-- ENTRIES --
==============================
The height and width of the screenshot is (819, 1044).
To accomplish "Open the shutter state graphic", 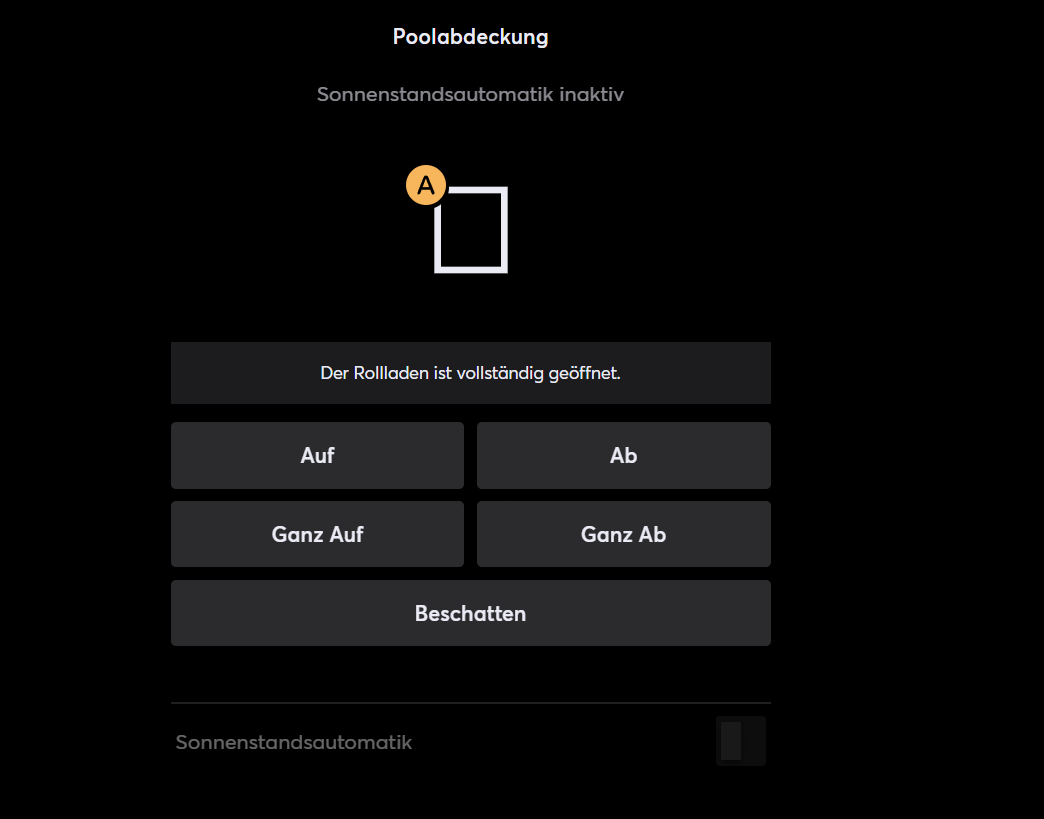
==============================
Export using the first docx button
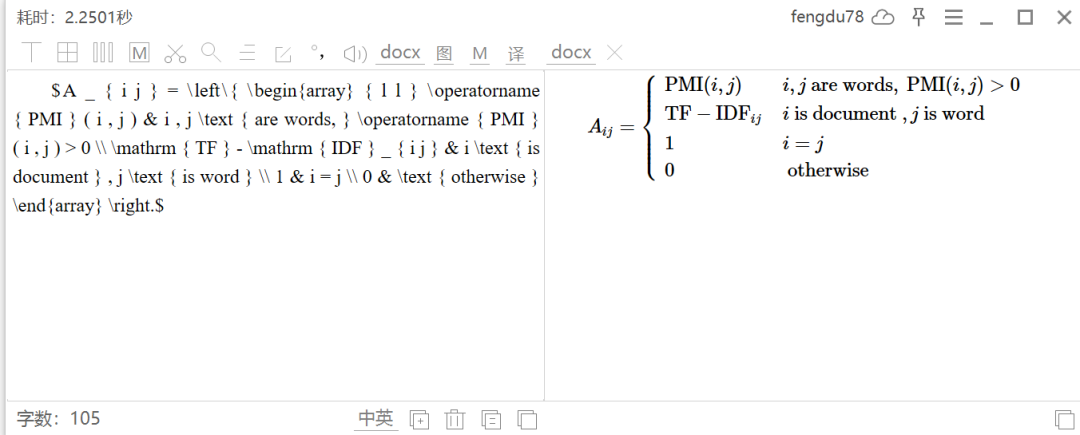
==============================
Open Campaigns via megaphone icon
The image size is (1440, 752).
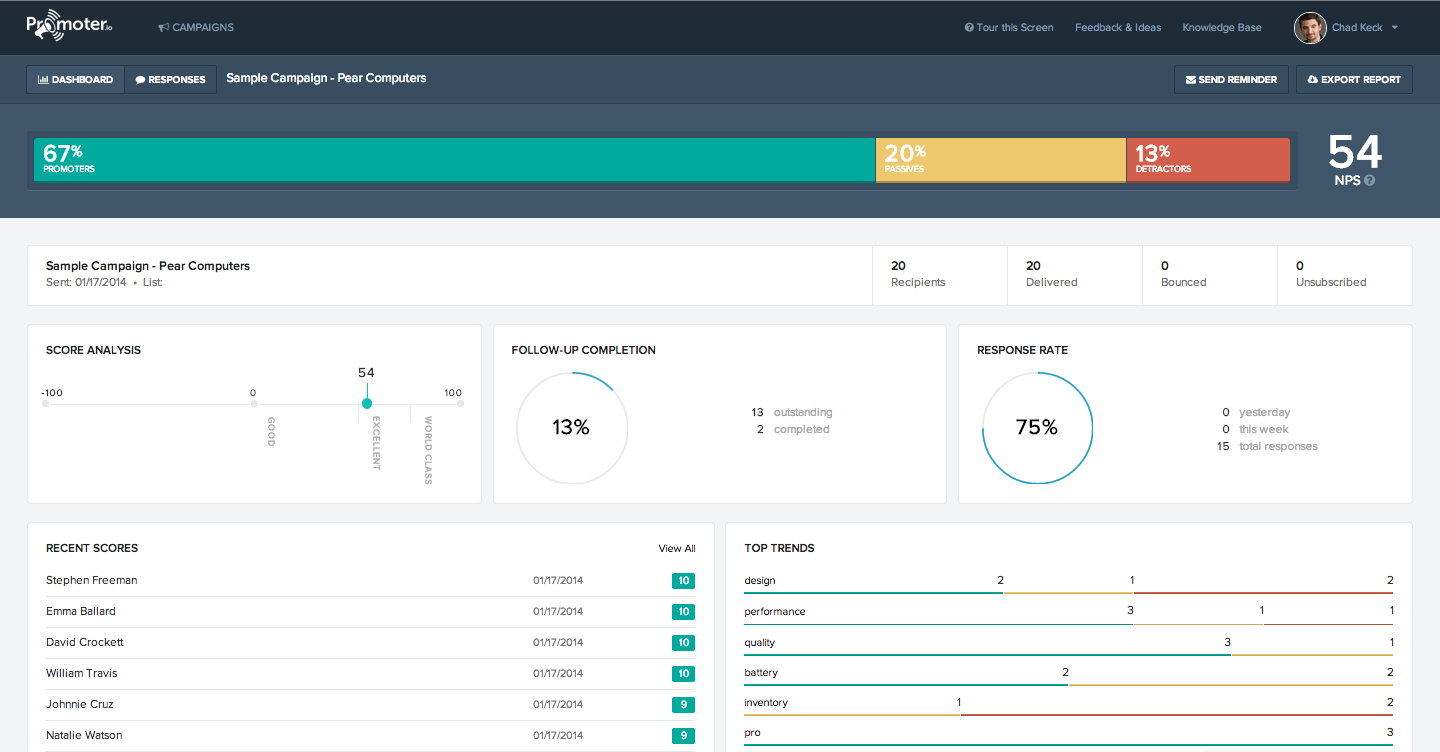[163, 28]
==============================
-- PROBLEM TO WORK ON --
Could you quote the lines word for word, starting at the one containing "The height and" and ending at the one containing "the shutter state", with the pictures left out?

-- WORKED SOLUTION --
The height and width of the screenshot is (819, 1044).
To accomplish "Open the shutter state graphic", 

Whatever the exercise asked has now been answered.